§ Entries shown
----

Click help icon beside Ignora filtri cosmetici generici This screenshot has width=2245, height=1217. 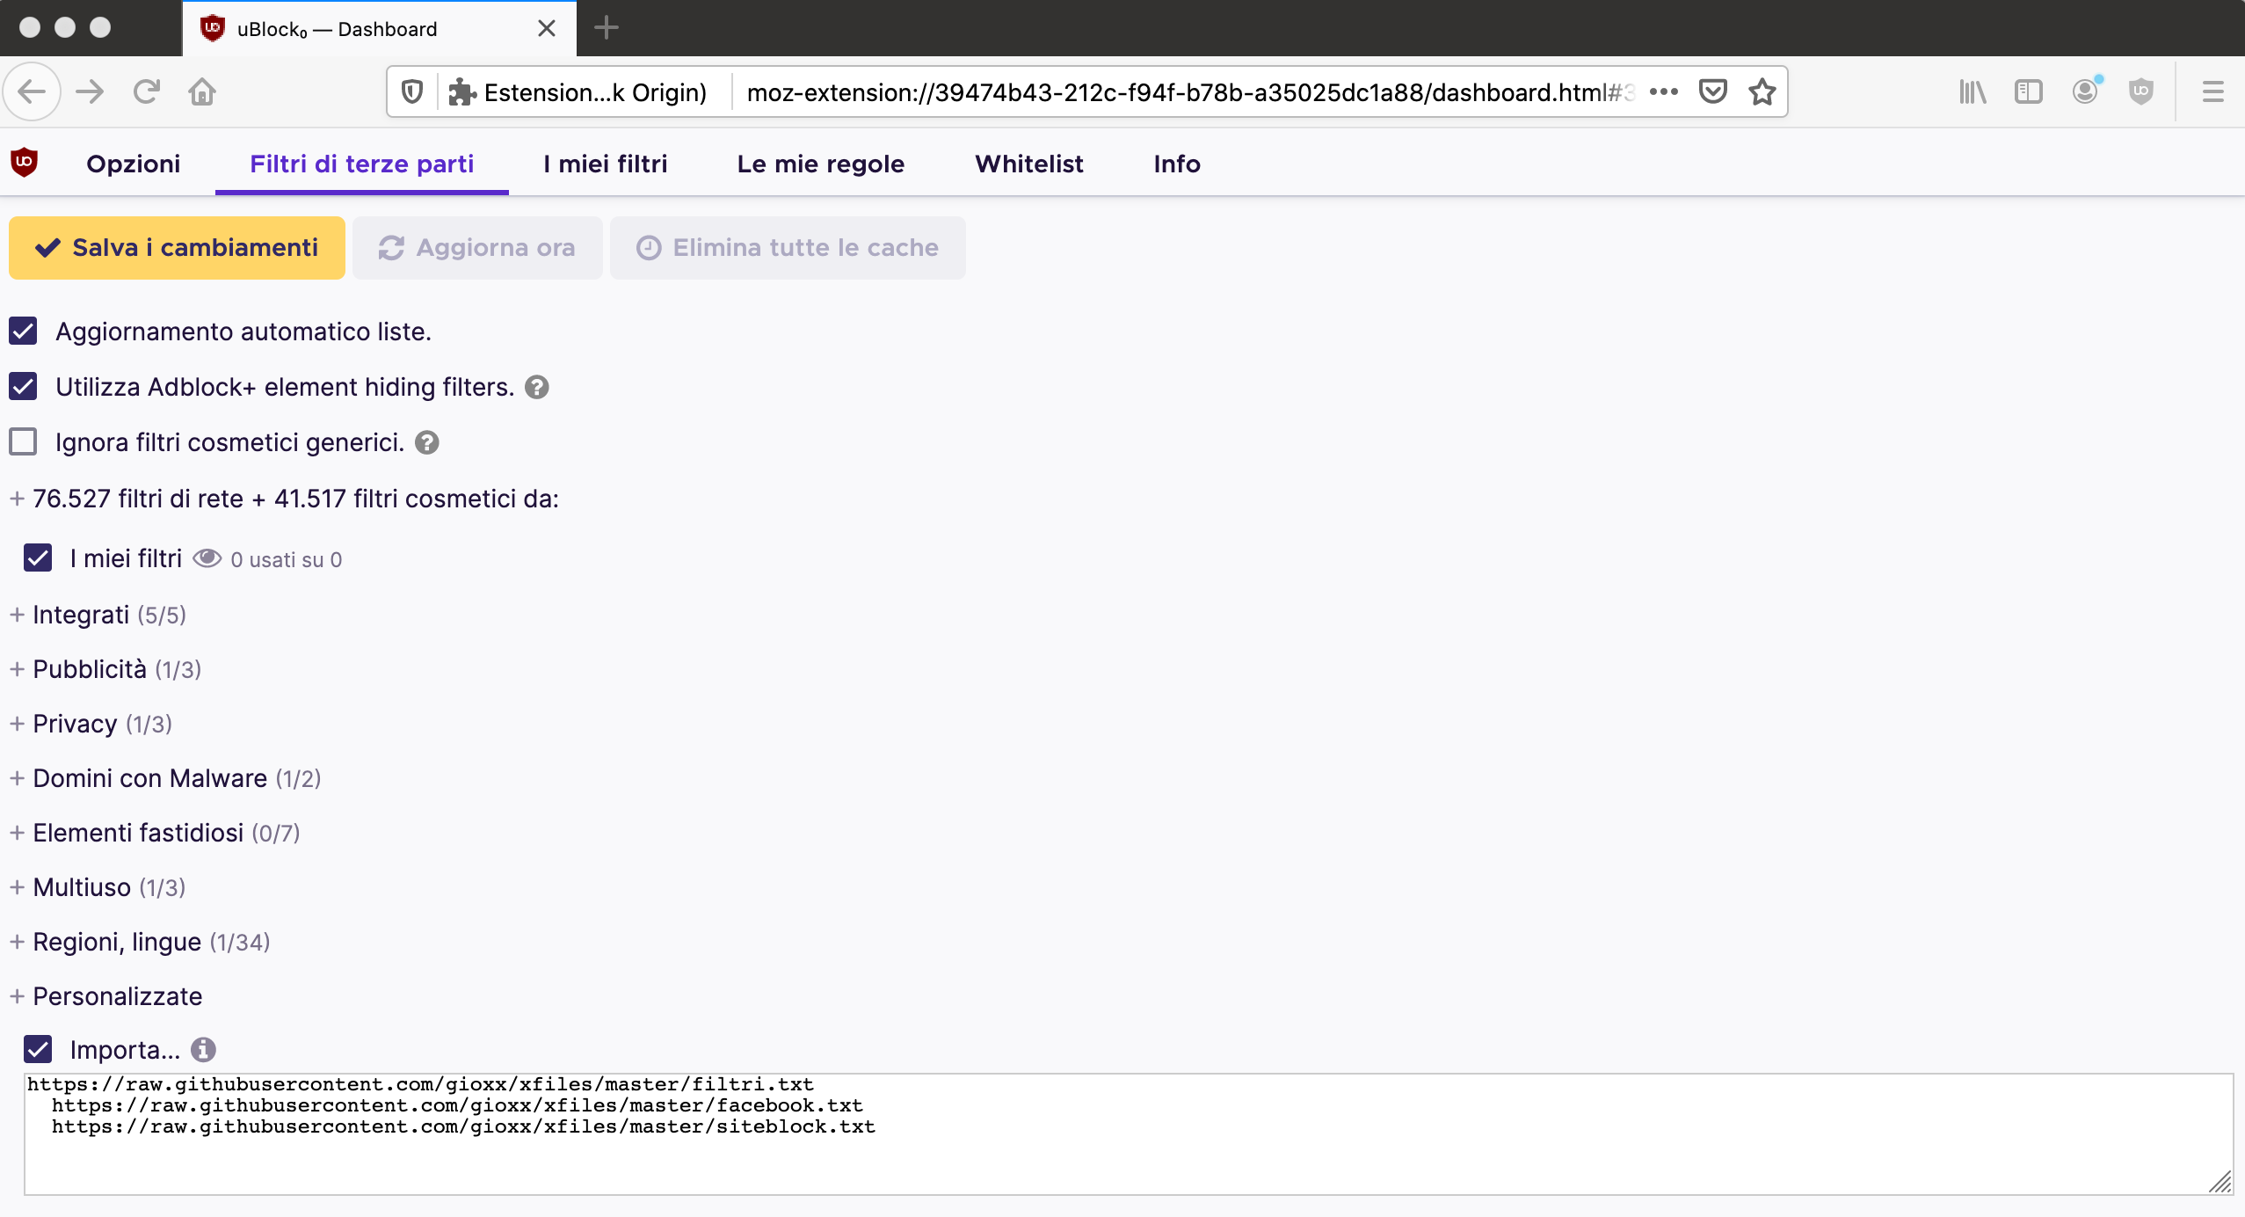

----

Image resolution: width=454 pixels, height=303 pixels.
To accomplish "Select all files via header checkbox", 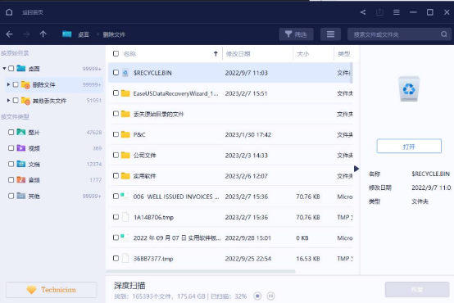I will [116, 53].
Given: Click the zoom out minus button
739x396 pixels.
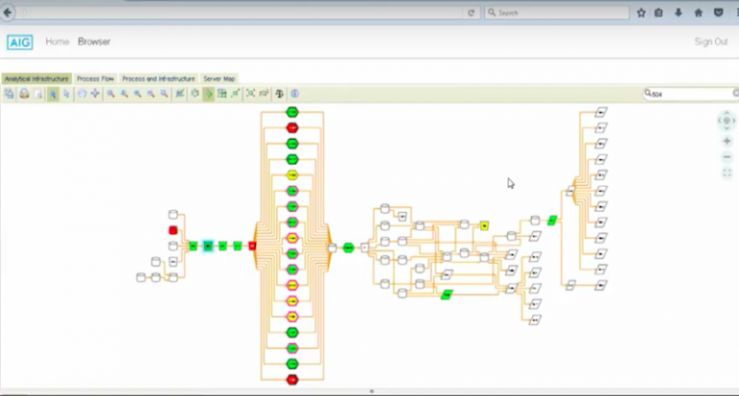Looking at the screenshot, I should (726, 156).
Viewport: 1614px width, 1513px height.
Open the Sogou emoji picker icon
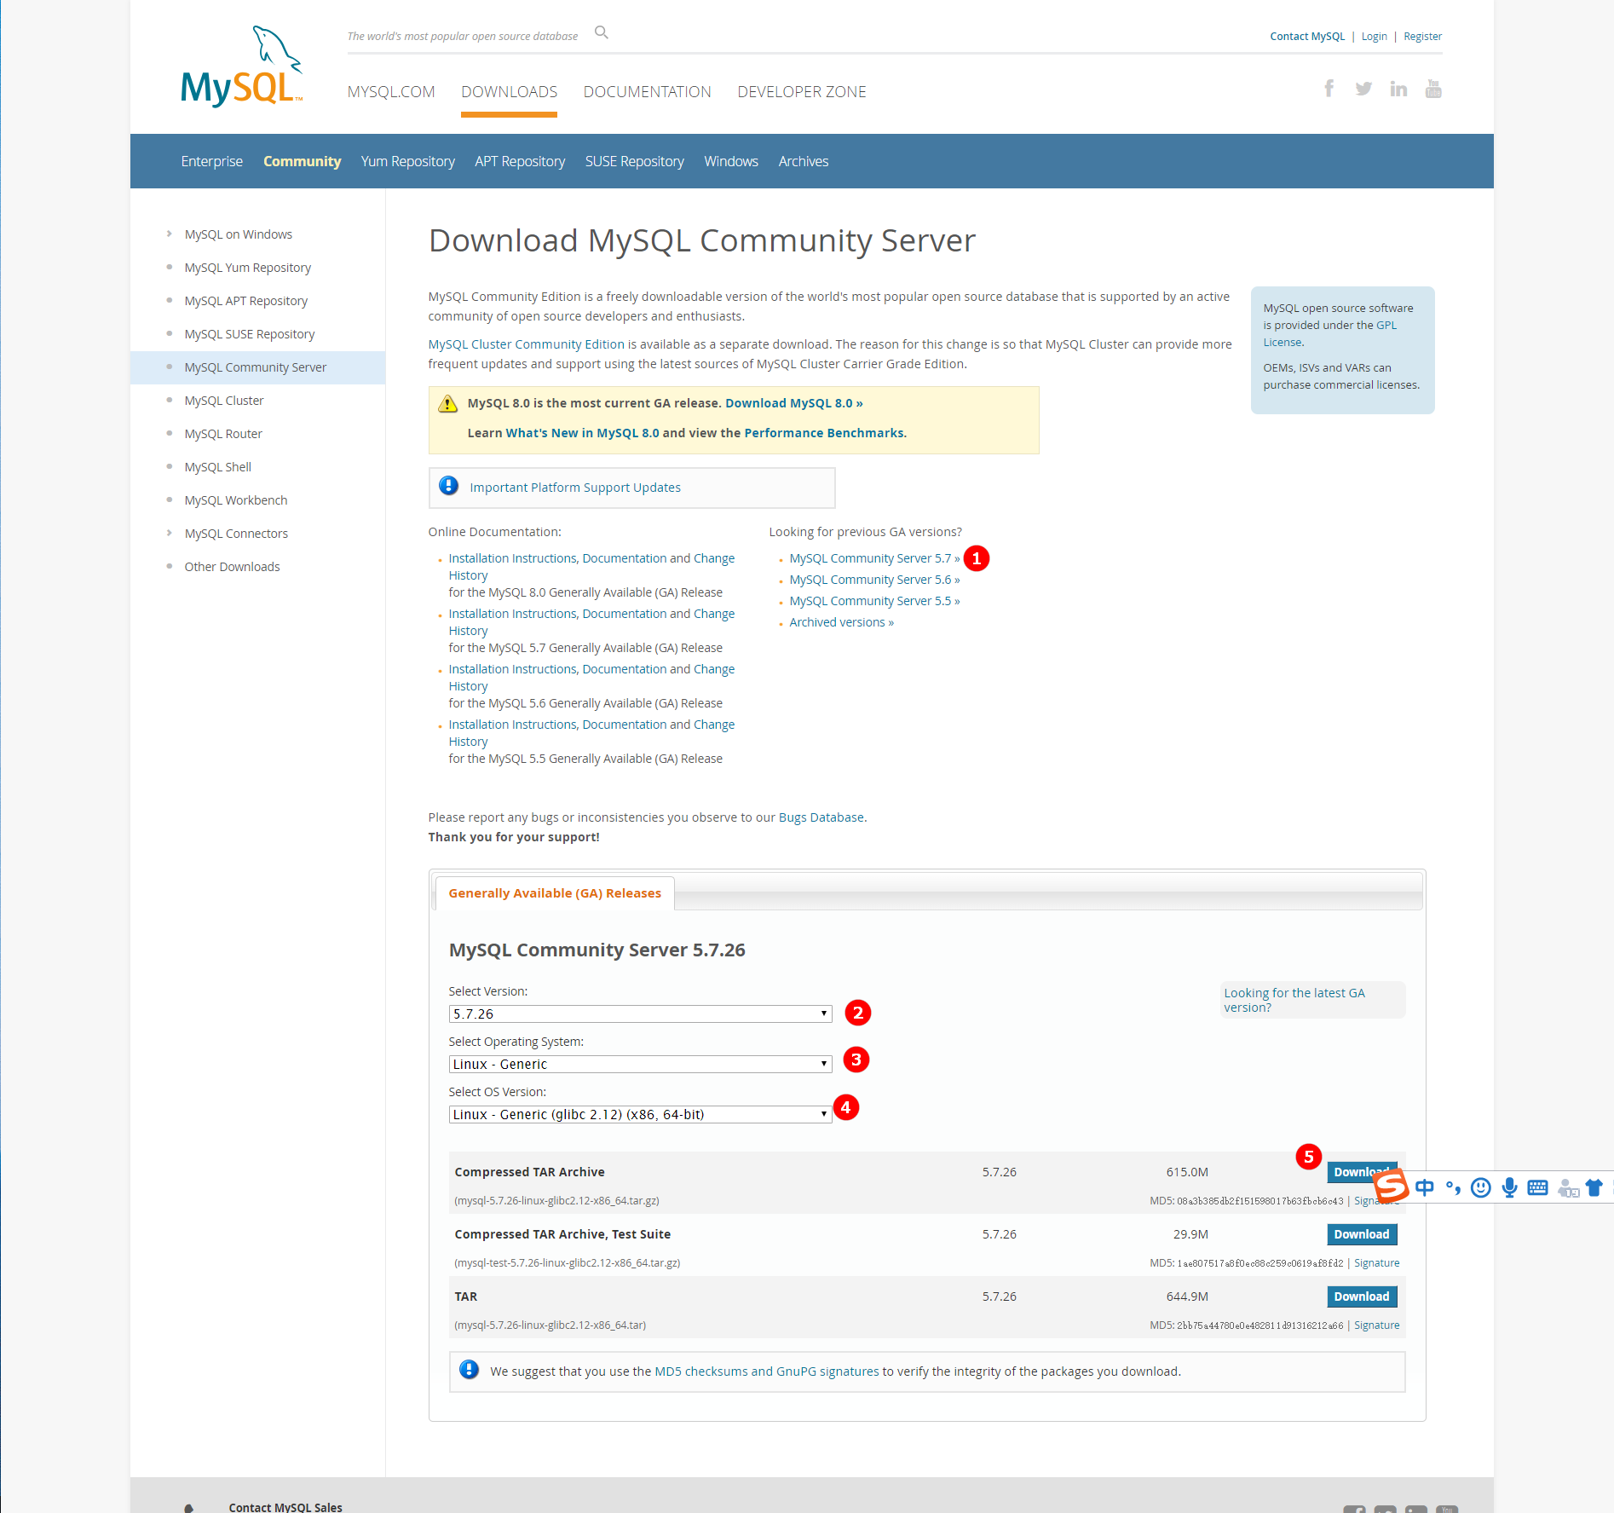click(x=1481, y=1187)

----

§ The request
Can you reproduce the entries starting with the line with "Given: Click the zoom out minus button" and going on through the line with "click(x=1481, y=1187)", replacing "emoji picker" with "emoji panel" and leaving everything else unchanged? Omit the pictures from your answer.

§ Answer to this task
Given: Click the zoom out minus button
739x396 pixels.
Looking at the screenshot, I should (726, 156).
Viewport: 1614px width, 1513px height.
Open the Sogou emoji panel icon
click(x=1481, y=1187)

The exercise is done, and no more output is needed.